That blistering monument of dead trees was left by the great-grand-fathers of the cotton farmers up stream on the Darling who have rendered “the wide brown land” - green, with irrigation - water, monetised by government, stored in private lakes and fenced off from the fish swimming under -
“Her pitiless blue sky
When sick at heart, around us
We see the cattle die “
The shear quantity of fish squandered along the Darling River underlines the fallacy of corporate agriculture, the cotton farmers of Cubbie Station and others who harness the land scape to a mechanised mono-culture ignoring the necessity of a diverse ecology. Or as Mackellar put it –
“An opal-hearted country,
A wilful, lavish land
All you who have not loved her
You will not understand “
And conversely, any who have loved her will understand Summerfield’s
painting - well.
Michelle Le Dain’s work 20 x 20 in 2020 is her road to here. Not symbolically but literally, she has photographed the road ahead as it spread out in front of her.
An exhibition, One and one is four: The Bauhaus photocollages of Josef Albers at the Museum of Modern Art (NYC) that Michelle saw in 2017 marked the beginning of this project. It traces the road and the various directional marks “written” on it. She described it as “photographs of the path – of connections that have disappeared”. In part a diary, but rather than recording daily events she has articulated her passing in pictures.

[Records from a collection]
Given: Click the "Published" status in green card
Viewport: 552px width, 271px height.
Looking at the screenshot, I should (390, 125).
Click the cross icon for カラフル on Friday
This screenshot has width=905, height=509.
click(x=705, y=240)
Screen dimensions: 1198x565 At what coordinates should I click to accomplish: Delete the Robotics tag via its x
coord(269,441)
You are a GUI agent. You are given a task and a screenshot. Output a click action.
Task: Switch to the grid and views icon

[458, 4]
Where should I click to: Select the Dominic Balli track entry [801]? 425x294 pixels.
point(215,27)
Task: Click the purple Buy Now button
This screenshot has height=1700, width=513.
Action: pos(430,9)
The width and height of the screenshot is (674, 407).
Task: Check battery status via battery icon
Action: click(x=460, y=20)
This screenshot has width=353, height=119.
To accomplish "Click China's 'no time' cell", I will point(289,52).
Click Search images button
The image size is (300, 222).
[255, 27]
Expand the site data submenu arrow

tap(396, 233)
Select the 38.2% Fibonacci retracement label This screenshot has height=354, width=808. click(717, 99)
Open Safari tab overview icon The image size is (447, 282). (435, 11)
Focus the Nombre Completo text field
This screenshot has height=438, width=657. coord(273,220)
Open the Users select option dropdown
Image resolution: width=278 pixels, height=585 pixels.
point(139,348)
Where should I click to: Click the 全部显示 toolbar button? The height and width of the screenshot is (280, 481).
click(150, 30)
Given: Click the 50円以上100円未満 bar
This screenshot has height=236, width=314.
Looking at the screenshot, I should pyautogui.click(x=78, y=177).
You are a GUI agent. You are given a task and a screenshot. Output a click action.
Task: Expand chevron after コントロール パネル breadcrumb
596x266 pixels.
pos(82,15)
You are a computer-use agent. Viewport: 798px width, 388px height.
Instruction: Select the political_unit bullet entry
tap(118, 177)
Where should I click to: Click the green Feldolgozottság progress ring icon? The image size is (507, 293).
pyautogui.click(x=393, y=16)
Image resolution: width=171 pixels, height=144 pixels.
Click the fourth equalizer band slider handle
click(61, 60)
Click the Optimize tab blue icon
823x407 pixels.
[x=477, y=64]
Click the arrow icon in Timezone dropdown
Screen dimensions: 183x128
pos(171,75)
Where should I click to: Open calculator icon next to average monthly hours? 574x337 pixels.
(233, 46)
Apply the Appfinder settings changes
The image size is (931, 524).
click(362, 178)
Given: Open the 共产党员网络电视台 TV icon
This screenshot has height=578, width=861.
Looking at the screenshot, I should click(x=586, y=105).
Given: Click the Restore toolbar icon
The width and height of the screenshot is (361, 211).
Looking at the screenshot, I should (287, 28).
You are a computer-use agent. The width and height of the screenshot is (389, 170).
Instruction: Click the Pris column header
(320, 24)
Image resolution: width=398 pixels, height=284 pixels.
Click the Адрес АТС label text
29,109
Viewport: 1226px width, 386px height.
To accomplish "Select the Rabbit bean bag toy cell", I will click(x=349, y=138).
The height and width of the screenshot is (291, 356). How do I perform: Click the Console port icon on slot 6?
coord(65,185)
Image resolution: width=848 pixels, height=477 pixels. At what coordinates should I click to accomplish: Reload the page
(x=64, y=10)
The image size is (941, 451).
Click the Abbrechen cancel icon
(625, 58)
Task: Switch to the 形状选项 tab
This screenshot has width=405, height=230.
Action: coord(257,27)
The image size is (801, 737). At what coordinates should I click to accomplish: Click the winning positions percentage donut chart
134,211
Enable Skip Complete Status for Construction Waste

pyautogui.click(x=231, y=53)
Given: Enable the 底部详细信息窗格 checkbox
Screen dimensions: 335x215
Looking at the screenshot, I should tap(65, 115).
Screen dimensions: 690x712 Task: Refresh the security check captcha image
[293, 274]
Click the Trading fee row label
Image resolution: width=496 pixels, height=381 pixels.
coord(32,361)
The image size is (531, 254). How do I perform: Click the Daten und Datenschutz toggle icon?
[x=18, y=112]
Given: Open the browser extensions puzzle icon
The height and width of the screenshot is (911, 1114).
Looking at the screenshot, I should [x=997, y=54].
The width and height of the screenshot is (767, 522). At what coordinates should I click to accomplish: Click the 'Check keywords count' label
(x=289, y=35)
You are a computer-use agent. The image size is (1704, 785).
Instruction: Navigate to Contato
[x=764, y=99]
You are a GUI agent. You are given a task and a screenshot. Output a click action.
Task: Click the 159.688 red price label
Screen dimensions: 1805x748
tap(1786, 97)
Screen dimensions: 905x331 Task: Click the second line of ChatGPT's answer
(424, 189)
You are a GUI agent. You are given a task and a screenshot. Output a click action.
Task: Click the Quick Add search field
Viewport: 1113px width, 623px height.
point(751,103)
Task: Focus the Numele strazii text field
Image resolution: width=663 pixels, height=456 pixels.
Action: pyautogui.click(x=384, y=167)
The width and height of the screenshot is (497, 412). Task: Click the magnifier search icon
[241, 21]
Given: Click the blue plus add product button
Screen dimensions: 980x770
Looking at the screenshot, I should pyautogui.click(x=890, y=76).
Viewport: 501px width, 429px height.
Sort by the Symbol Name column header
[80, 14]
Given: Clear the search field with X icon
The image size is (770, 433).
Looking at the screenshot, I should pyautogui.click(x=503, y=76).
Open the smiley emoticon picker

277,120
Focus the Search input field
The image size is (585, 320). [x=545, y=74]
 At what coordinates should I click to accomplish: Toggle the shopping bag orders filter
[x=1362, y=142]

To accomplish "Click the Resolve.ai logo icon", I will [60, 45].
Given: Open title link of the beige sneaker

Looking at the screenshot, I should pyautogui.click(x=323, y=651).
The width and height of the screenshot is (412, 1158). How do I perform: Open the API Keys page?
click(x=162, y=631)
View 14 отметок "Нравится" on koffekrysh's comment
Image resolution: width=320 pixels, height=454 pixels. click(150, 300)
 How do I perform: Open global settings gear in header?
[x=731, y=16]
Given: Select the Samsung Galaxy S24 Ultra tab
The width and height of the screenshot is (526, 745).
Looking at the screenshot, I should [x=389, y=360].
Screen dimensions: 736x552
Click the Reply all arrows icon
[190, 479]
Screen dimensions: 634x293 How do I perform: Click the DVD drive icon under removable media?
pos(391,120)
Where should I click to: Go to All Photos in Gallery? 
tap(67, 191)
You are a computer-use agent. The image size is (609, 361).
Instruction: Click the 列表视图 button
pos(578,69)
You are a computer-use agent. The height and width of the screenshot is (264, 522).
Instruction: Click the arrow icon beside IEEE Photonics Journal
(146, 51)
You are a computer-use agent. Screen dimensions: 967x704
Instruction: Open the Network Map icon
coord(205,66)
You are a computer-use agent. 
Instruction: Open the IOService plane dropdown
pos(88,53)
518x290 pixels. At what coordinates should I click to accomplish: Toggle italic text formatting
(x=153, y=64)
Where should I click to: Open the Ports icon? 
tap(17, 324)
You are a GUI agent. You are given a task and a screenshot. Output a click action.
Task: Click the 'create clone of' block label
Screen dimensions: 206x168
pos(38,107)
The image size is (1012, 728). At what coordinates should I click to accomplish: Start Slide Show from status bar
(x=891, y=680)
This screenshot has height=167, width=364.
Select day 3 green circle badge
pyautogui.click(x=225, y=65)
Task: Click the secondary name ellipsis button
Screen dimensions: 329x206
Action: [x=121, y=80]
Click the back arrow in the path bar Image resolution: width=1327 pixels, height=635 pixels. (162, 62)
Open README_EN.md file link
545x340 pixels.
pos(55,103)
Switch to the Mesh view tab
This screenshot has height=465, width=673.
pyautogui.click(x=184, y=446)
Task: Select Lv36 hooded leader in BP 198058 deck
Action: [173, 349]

→ Exercise instructions:
Write the next part of the art review, picking up after its final sentence. The records come from a different source than the art review.

→ Task response:
Michelle’s road began in Toronto. Her parents moved to Staten Island, the next island on from Manhattan at the mouth of the Hudson River. An exchange program with Sydney University in 1988 landed her in Australia. Eventually she moved here with her Canadian husband. Two children and a divorce later she enrolled at the National Art School. With her Masters Degree complete a residency at Workspace Academy in Connecticut, (USA} followed, which is when she went to MOMA to see the Albers exhibition in 2017. And then came the road back home, a collection of roads that is an epoch of travel measured in a suite of graphic poems.
Pia Larsen - Line of Sight, Last Words, The Gordian Knot
Charles Cooper - Lying in state
Four years ago, Charles Cooper and Pia Larsen staged an exhibition of flags to coincide with the USA presidential election that was playful.
A few months ago when they proposed a show to coincide the upcoming Presidential election their mood was anything but playful, as is everything to do with the Trump presidency.
In Trump’ s self-declared era of ‘fake news’ the nuanced art of spin was replaced with narcissistic lies. Cant dictated by Rupert Murdoch and emblazoned with the idiotic catch cry, “Make America Great Again” - it begs the question, exactly when was it that America stop being great?
Cooper with his coffin and Larsen with her banners identify the two glaring issues facing the USA at this election. An inability to remedy or manage the Covid-19 pandemic and the racial and economic inequalities identified by the murder of George Floyd and Breonna Taylor that initiated the black lives matter protest movement.
Together they ask a deeper question, are we watching the self identified paragon of freedom and democracy devolve into tacit civil war?
Carlos Agamez work Dust to Dust documents his performance work of the same name. It references the biblical passage of life; from dust to dust and draws a poetic connection between the land and our passage across it.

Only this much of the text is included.